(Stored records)
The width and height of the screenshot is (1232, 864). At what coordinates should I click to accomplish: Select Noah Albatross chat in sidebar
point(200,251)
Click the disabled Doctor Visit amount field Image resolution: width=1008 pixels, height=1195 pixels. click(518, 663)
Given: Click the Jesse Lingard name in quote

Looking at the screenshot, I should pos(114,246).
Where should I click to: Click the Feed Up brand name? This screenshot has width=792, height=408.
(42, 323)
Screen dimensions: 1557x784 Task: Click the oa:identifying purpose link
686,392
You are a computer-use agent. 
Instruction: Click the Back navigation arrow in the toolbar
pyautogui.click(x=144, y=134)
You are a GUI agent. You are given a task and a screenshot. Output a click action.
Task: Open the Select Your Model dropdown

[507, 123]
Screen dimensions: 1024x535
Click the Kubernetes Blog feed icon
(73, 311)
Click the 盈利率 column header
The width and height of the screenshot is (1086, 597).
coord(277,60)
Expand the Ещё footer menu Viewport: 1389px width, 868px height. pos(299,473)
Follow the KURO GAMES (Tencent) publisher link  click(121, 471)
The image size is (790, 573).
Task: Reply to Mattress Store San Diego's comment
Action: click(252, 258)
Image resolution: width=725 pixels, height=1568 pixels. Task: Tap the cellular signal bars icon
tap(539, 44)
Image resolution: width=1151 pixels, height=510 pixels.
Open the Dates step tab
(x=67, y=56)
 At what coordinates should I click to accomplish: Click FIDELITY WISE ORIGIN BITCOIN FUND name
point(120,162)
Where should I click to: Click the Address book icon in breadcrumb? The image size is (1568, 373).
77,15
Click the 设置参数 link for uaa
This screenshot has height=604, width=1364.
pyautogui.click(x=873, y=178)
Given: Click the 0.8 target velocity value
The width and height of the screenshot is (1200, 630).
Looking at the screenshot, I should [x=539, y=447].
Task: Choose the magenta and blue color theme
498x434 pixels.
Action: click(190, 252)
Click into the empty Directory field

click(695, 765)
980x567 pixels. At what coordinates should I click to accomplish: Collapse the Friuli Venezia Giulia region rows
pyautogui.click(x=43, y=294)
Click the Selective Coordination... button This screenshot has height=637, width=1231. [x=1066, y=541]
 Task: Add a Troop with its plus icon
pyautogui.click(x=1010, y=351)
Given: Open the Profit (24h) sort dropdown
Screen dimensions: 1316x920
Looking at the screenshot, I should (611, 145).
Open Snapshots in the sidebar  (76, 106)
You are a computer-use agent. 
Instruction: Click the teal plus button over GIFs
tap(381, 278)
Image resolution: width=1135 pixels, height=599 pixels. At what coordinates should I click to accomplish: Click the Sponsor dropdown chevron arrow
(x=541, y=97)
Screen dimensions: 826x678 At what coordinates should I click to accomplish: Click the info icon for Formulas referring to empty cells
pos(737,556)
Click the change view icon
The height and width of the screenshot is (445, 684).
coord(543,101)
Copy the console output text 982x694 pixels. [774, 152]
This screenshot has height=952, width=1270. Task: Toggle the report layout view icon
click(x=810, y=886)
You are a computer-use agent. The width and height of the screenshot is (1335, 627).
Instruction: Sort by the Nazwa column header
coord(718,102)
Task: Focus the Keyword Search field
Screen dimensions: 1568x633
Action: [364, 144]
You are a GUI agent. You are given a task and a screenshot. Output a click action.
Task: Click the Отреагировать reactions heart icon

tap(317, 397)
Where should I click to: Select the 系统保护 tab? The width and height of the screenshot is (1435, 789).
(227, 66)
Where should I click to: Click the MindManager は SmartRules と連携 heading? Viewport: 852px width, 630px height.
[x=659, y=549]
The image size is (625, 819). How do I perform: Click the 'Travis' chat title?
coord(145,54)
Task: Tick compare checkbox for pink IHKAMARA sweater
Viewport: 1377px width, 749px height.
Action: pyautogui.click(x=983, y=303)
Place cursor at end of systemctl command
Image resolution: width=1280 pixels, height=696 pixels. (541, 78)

■ **Goal of the exercise**:
This exercise calls for repeating every line of the data exactly.

■ **Response below**:
The width and height of the screenshot is (1232, 864). At what coordinates should I click to accomplish: Select Noah Albatross chat in sidebar
point(200,251)
Click the disabled Doctor Visit amount field Image resolution: width=1008 pixels, height=1195 pixels. click(518, 663)
Given: Click the Jesse Lingard name in quote

Looking at the screenshot, I should pos(114,246).
Where should I click to: Click the Feed Up brand name? This screenshot has width=792, height=408.
(42, 323)
Screen dimensions: 1557x784 Task: Click the oa:identifying purpose link
686,392
You are a computer-use agent. 
Instruction: Click the Back navigation arrow in the toolbar
pyautogui.click(x=144, y=134)
You are a GUI agent. You are given a task and a screenshot. Output a click action.
Task: Open the Select Your Model dropdown

[507, 123]
Screen dimensions: 1024x535
Click the Kubernetes Blog feed icon
(73, 311)
Click the 盈利率 column header
The width and height of the screenshot is (1086, 597).
coord(277,60)
Expand the Ещё footer menu Viewport: 1389px width, 868px height. pos(299,473)
Follow the KURO GAMES (Tencent) publisher link  click(121, 471)
The image size is (790, 573).
Task: Reply to Mattress Store San Diego's comment
Action: click(252, 258)
Image resolution: width=725 pixels, height=1568 pixels. Task: Tap the cellular signal bars icon
tap(539, 44)
Image resolution: width=1151 pixels, height=510 pixels.
Open the Dates step tab
(x=67, y=56)
 At what coordinates should I click to accomplish: Click FIDELITY WISE ORIGIN BITCOIN FUND name
point(120,162)
Where should I click to: Click the Address book icon in breadcrumb? The image size is (1568, 373).
77,15
Click the 设置参数 link for uaa
This screenshot has height=604, width=1364.
pyautogui.click(x=873, y=178)
Given: Click the 0.8 target velocity value
The width and height of the screenshot is (1200, 630).
Looking at the screenshot, I should [x=539, y=447].
Task: Choose the magenta and blue color theme
498x434 pixels.
Action: click(190, 252)
Click into the empty Directory field

click(695, 765)
980x567 pixels. At what coordinates should I click to accomplish: Collapse the Friuli Venezia Giulia region rows
pyautogui.click(x=43, y=294)
Click the Selective Coordination... button This screenshot has height=637, width=1231. [x=1066, y=541]
 Task: Add a Troop with its plus icon
pyautogui.click(x=1010, y=351)
Given: Open the Profit (24h) sort dropdown
Screen dimensions: 1316x920
Looking at the screenshot, I should (611, 145).
Open Snapshots in the sidebar  (76, 106)
You are a computer-use agent. 
Instruction: Click the teal plus button over GIFs
tap(381, 278)
Image resolution: width=1135 pixels, height=599 pixels. At what coordinates should I click to accomplish: Click the Sponsor dropdown chevron arrow
(x=541, y=97)
Screen dimensions: 826x678 At what coordinates should I click to accomplish: Click the info icon for Formulas referring to empty cells
pos(737,556)
Click the change view icon
The height and width of the screenshot is (445, 684).
coord(543,101)
Copy the console output text 982x694 pixels. [774, 152]
This screenshot has height=952, width=1270. Task: Toggle the report layout view icon
click(x=810, y=886)
You are a computer-use agent. The width and height of the screenshot is (1335, 627).
Instruction: Sort by the Nazwa column header
coord(718,102)
Task: Focus the Keyword Search field
Screen dimensions: 1568x633
Action: [364, 144]
You are a GUI agent. You are given a task and a screenshot. Output a click action.
Task: Click the Отреагировать reactions heart icon

tap(317, 397)
Where should I click to: Select the 系统保护 tab? The width and height of the screenshot is (1435, 789).
(227, 66)
Where should I click to: Click the MindManager は SmartRules と連携 heading? Viewport: 852px width, 630px height.
[x=659, y=549]
The image size is (625, 819). How do I perform: Click the 'Travis' chat title?
coord(145,54)
Task: Tick compare checkbox for pink IHKAMARA sweater
Viewport: 1377px width, 749px height.
Action: pyautogui.click(x=983, y=303)
Place cursor at end of systemctl command
Image resolution: width=1280 pixels, height=696 pixels. (541, 78)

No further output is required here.